L’Osservatorio Multicanalità si propone di monitorare l’evoluzione del consumatore multicanale e il ruolo di internet e della tecnologia nelle dinamiche di acquisto.

la tendenza degli italiani a connettersi sempre più in mobilità: oggi il 56% di noi possiede uno smartphone in connessione, dato ci fa saltare in testa alla classifica europea di penetrazione mobile. Anche i tablet hanno un peso rilevante nelle nostre abitudini di consumo mediatico: l’ 85% lo utilizza per navigare su Internet, controllare la posta elettronica, scaricare applicazioni e leggere. Tutte queste attività, che possiamo chiamare di aggiornamento, sono facilitate dalla velocità di navigazione, dal trasporto e dalla semplicità di utilizzo del mezzo.

I device mobili incrementano anche il social networking: Facebook mantiene il maggior numero di consensi e il suo utilizzo mensile si attesta intorno alle 7 ore mensili per utente e 750 pagine visitate. Da vicino lo tallona Google+ che registra interessanti performance, e poi Twitter. Linkedin si configura solo in quarta posizione.

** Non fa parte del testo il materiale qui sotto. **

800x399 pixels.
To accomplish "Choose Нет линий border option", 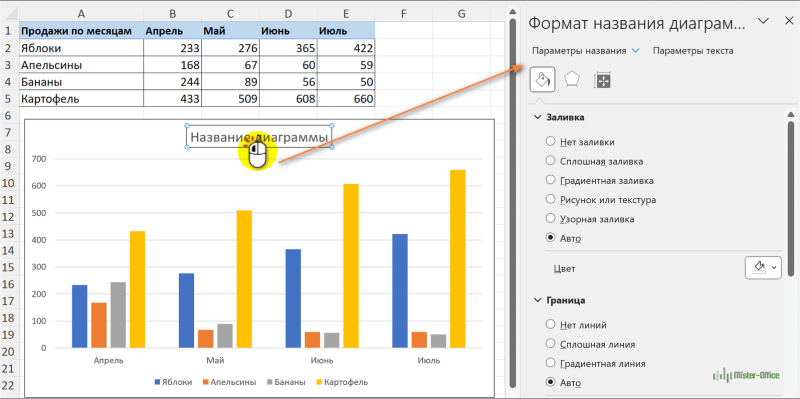I will [550, 324].
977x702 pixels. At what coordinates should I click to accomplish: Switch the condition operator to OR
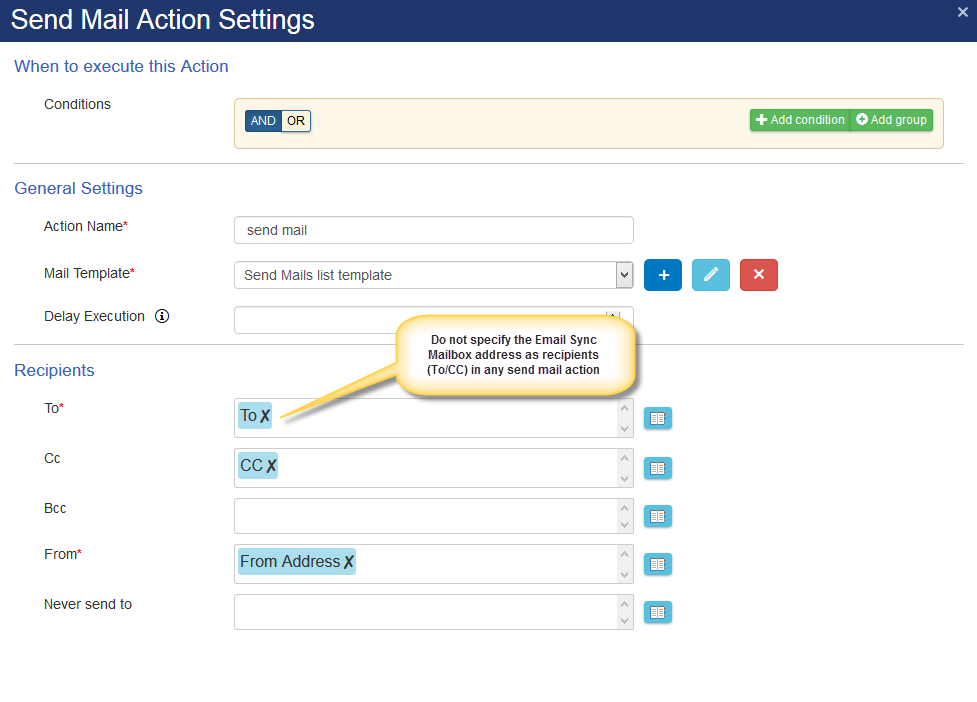pos(296,121)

Nuovi stili di vita comportano a loro volta nuovi stili di consumo e di consumatori riassunti in 4 categorie:

  1. newbie: 5,3 milioni di individui,  hanno un  basso livello di interazione con le aziende, sono refrattari all’innovazione e hanno un processo d’acquisto poco strutturato
  2. old style surfer: 7,7 milioni di individui,target più rilevante con alta percentuale maschile. Attività di acquisto vecchio stile effettuata per risparmiare tempo.
  3. social shopper: 10,7 milioni di individui,Elevato grado di interazione con altri utenti e aziende. Esperti di shopping e di smart choice.
  4.  hyper reloaded: 7,6 milioni di individui,Hanno un’intensa vita sociale e durante il processo di acquisto vanno alla ricerca di molte informazioni.